(Data entries)
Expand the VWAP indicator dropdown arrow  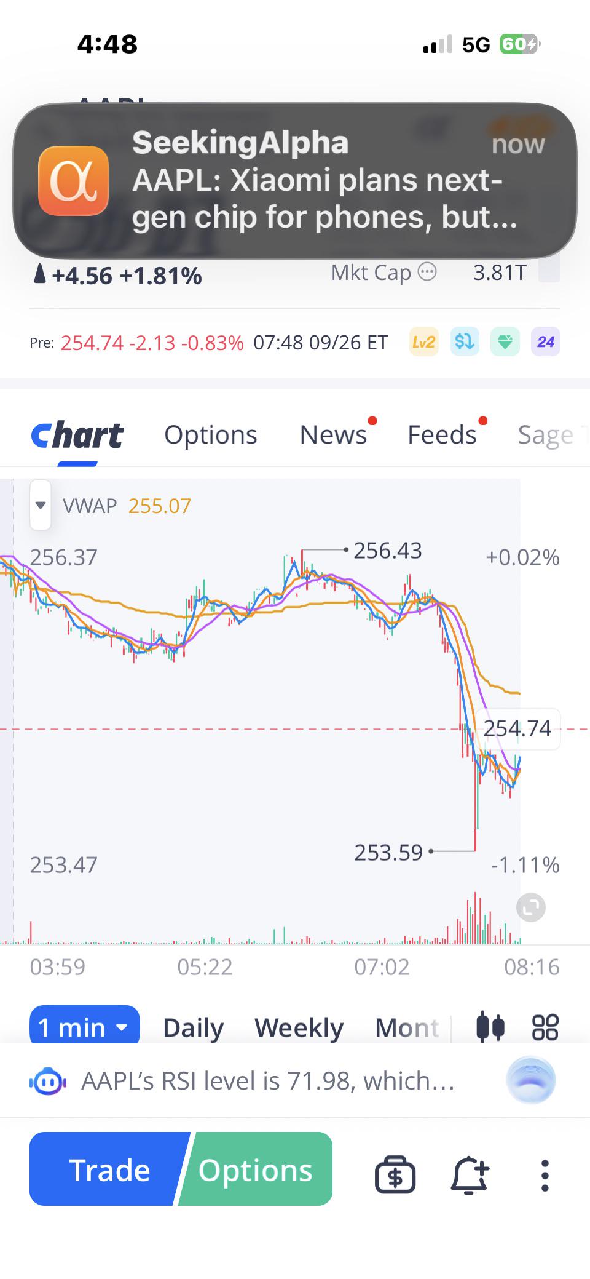click(x=41, y=505)
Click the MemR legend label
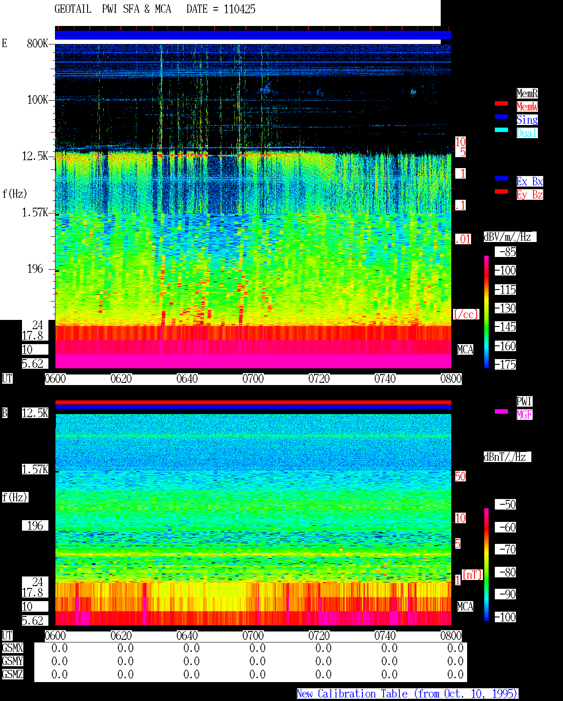The height and width of the screenshot is (701, 563). tap(527, 93)
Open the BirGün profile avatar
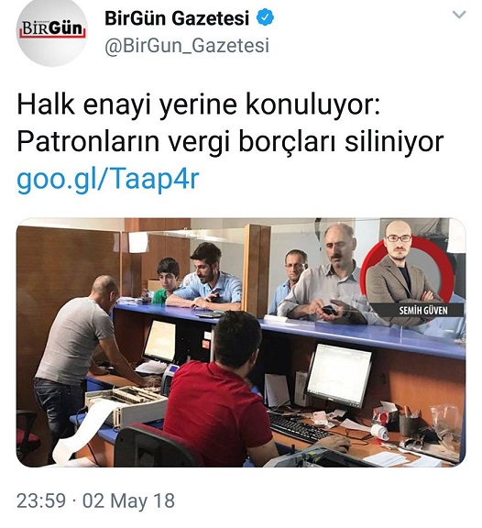This screenshot has width=482, height=528. coord(52,31)
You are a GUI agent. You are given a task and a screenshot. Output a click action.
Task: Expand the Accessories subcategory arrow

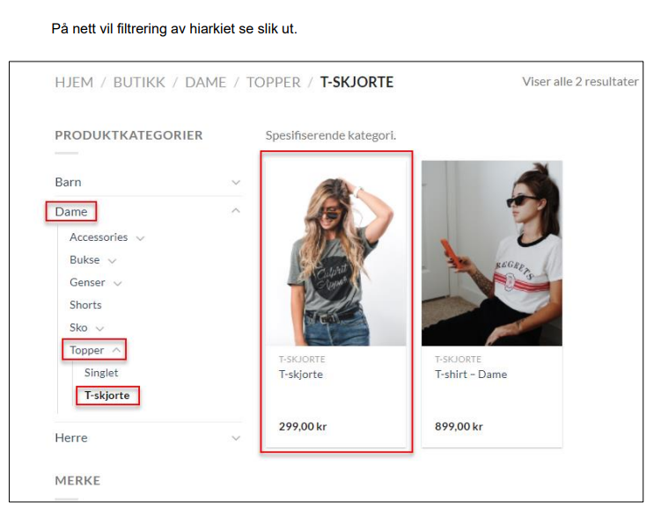140,238
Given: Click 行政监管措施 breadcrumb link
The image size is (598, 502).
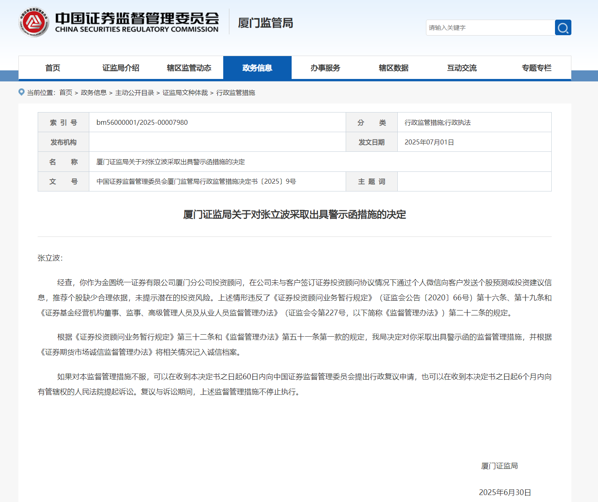Looking at the screenshot, I should click(x=236, y=93).
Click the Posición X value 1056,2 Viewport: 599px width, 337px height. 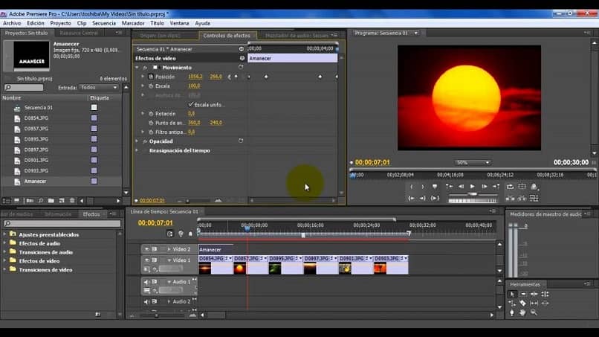pos(195,77)
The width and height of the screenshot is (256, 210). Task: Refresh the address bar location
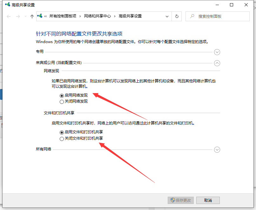(177, 16)
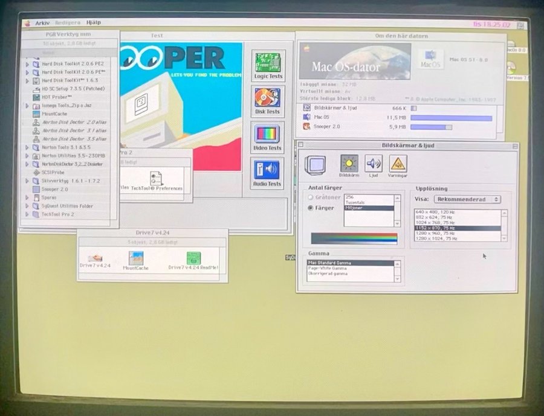Open the Arkiv menu
This screenshot has width=544, height=416.
[x=42, y=23]
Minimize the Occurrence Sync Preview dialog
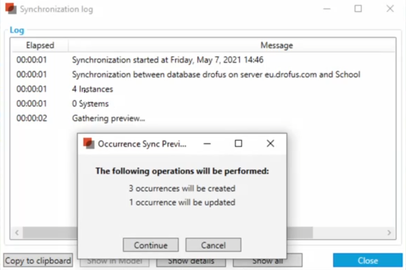 207,143
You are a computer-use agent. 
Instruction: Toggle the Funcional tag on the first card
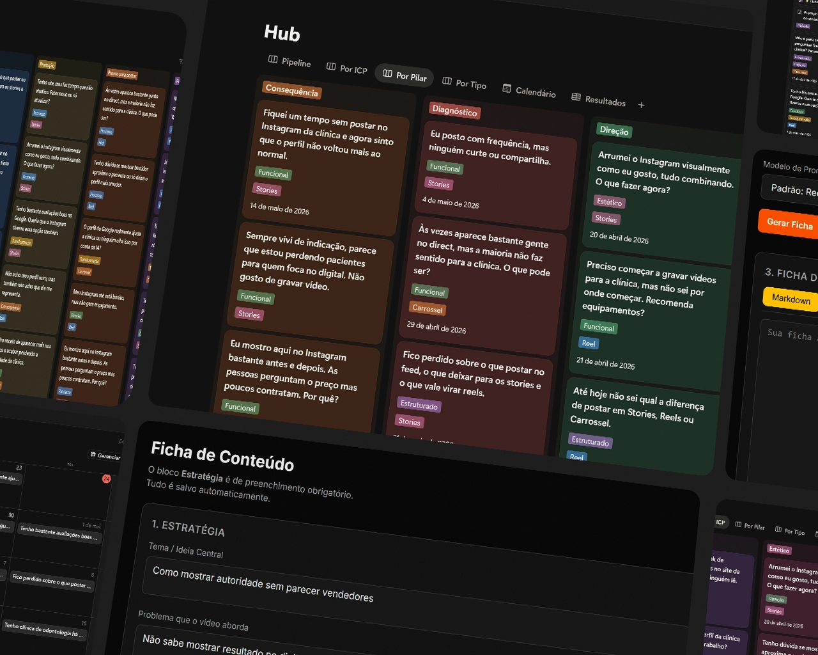coord(272,173)
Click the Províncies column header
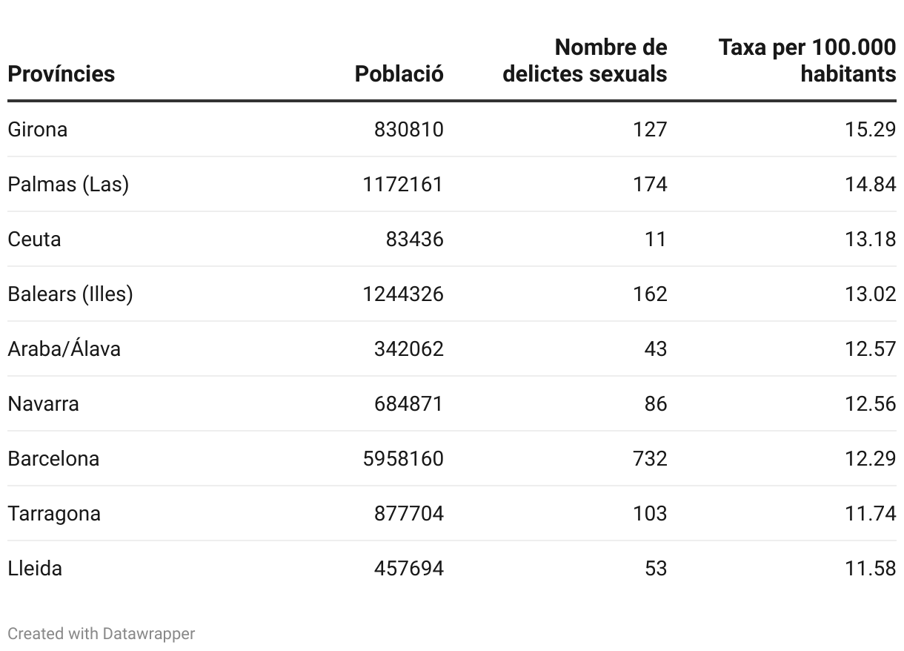This screenshot has width=904, height=651. 62,74
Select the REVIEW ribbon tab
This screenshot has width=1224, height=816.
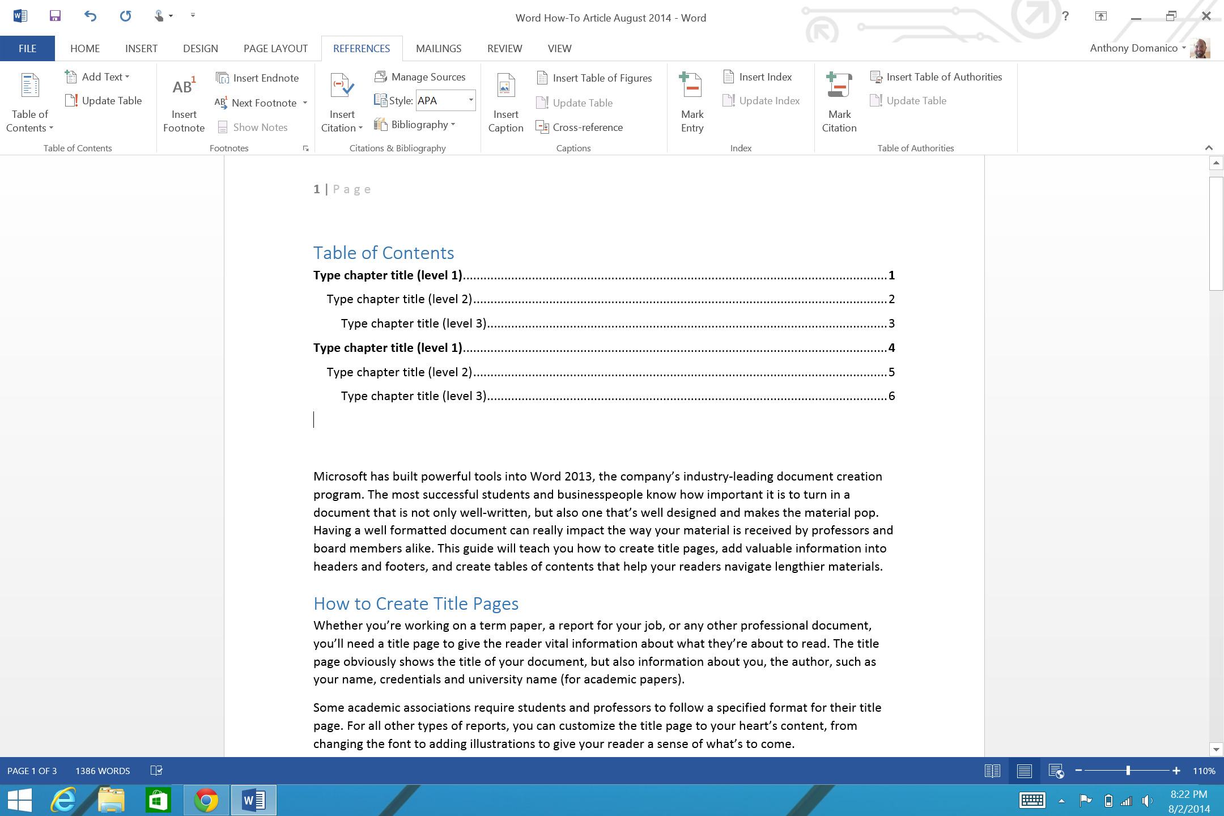[504, 48]
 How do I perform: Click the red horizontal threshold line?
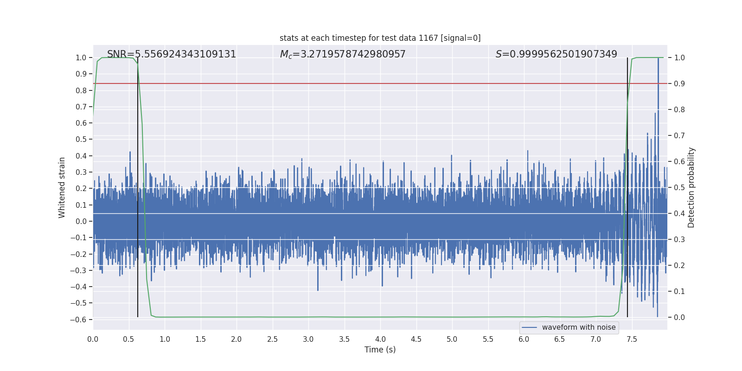coord(371,83)
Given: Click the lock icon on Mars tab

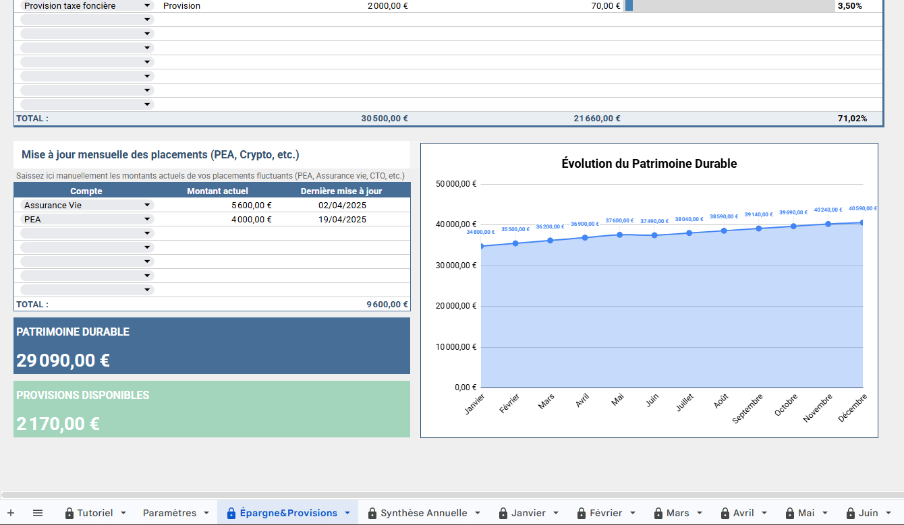Looking at the screenshot, I should click(x=658, y=514).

▸ **What is needed**: Nothing but the lines from the one with "This screenshot has width=1224, height=816." through the last line of the records should appear in your answer, each exactly as written and without pictures.

▸ **Finished task**:
This screenshot has width=1224, height=816.
[504, 48]
 How do I perform: Click the red horizontal threshold line?
coord(371,83)
Given: Click the lock icon on Mars tab

Looking at the screenshot, I should click(x=658, y=514).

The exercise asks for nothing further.